EXCERTO DA FONTE

VÊM ASSIM SAQUEAR-NOS de uma parte do nosso rendimento, que, segundo uma lei não revogada (*) é inalienável, por ser componente do património adquirido pelo nosso trabalho.
Levam-no, porque o país deve milhares de milhões ao estrangeiro.
Se uma parte dessa dívida, se reporta às tais “necessidades” que nos foram impingidas, para nos iludir com o estatuto de povo pertencente ao “Pelotão da Frente” como na época se dizia, reza o ditado que, “Quem o alheio veste na praça o despe”, pelo que não estamos colectivamente inteiramente isentos de responsabilidades.
Em contrapartida, as astronómicas fatias da dívida, como tem sido bastamente denunciado nos últimos tempos e não desmentido, devem-se a obras exorbitantes insuportáveis para as nossas posses, e aos desfalques sucessivos dos oligarcas e apaniguados, que sacaram milhões de empréstimo à CGD ou ao BPN. Face à falência deste, consequente de saques sucessivos, decidiu o Governo cobrir o desfalque com o dinheiro que era dos cidadãos, dando espaço aos autores para aumentarem o seu património, investirem nos paraísos fiscais, ou de modo mais fútil e tolo, simplesmente o esbanjarem.

EXERCÍCIO PROPOSTO
Transcreve o trecho do texto sobre a dívida do país que começa em "Levam-no, porque o" e segue até "isentos de responsabilidades.".

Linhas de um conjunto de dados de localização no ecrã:
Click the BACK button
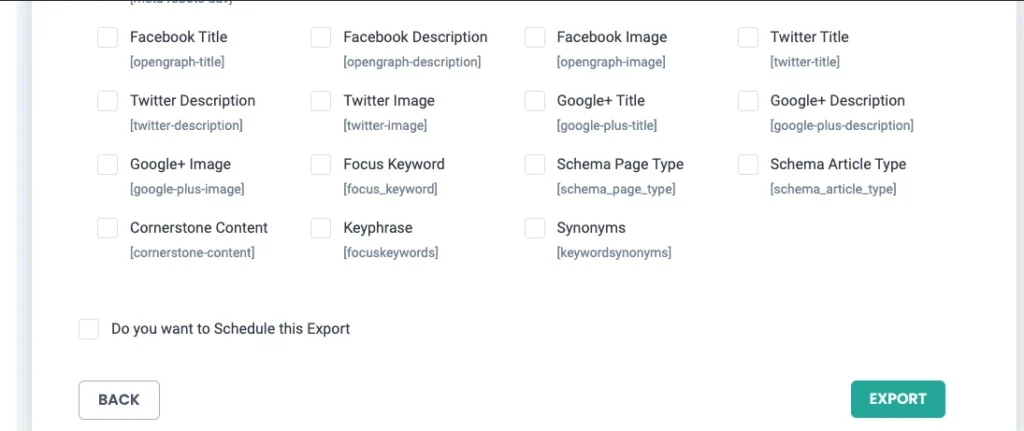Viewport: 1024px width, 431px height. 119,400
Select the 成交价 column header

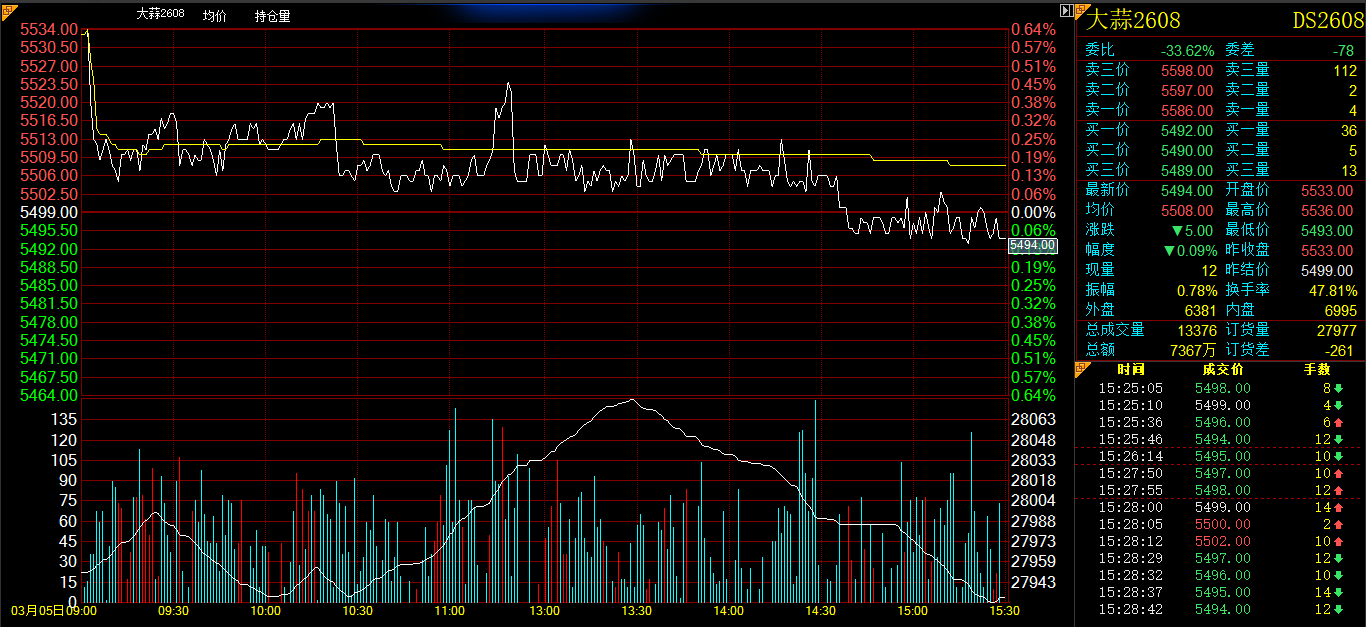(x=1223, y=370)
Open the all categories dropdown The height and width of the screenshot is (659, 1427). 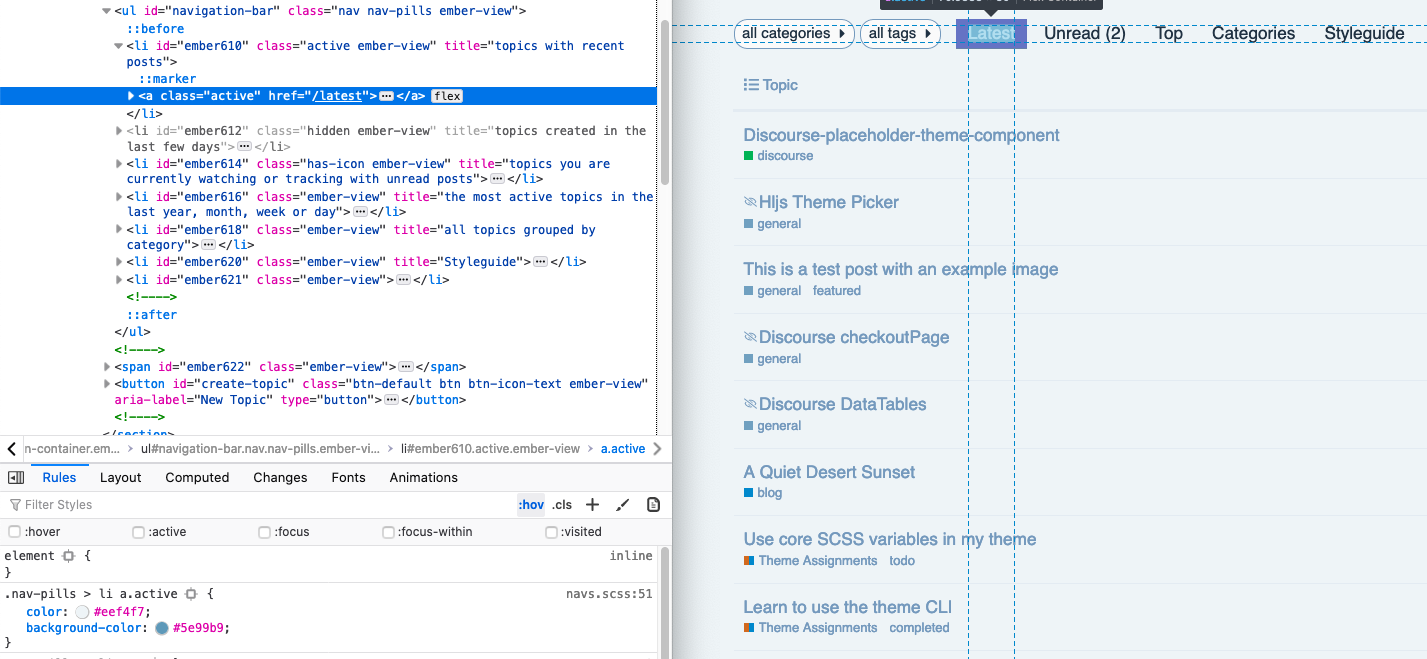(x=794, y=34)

...

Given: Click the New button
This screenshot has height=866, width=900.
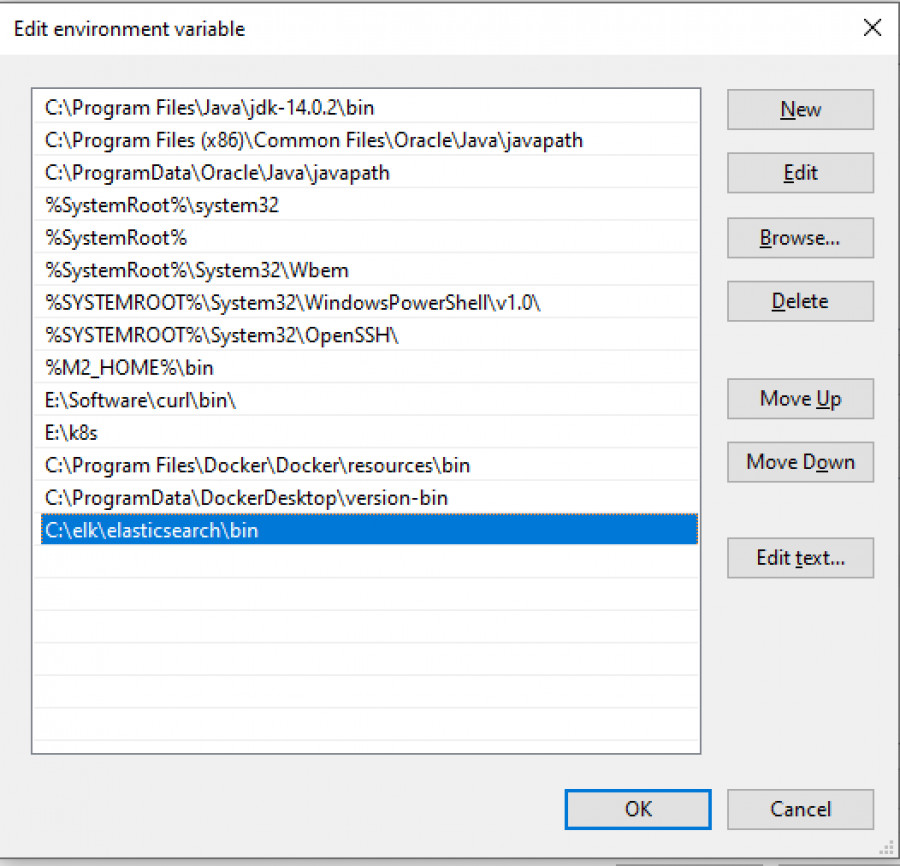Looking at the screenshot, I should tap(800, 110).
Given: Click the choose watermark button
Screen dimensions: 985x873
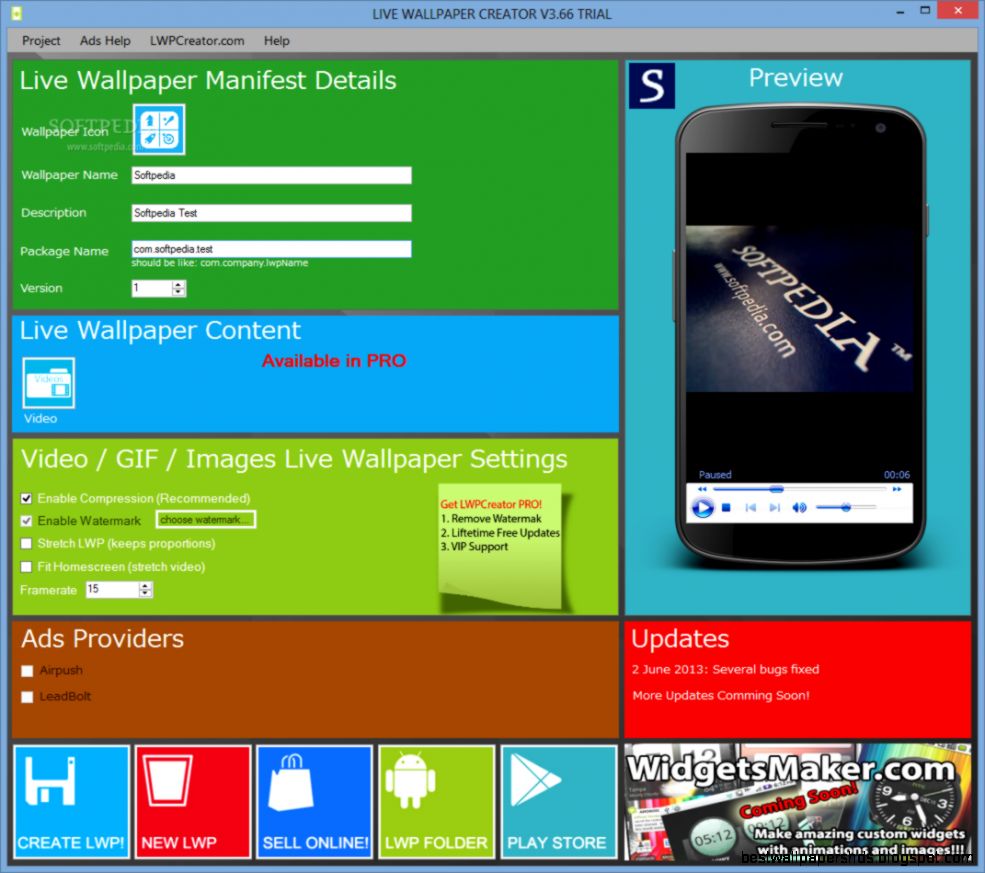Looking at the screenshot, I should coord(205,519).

RESPOSTA
Levam-no, porque o país deve milhares de milhões ao estrangeiro.
Se uma parte dessa dívida, se reporta às tais “necessidades” que nos foram impingidas, para nos iludir com o estatuto de povo pertencente ao “Pelotão da Frente” como na época se dizia, reza o ditado que, “Quem o alheio veste na praça o despe”, pelo que não estamos colectivamente inteiramente isentos de responsabilidades.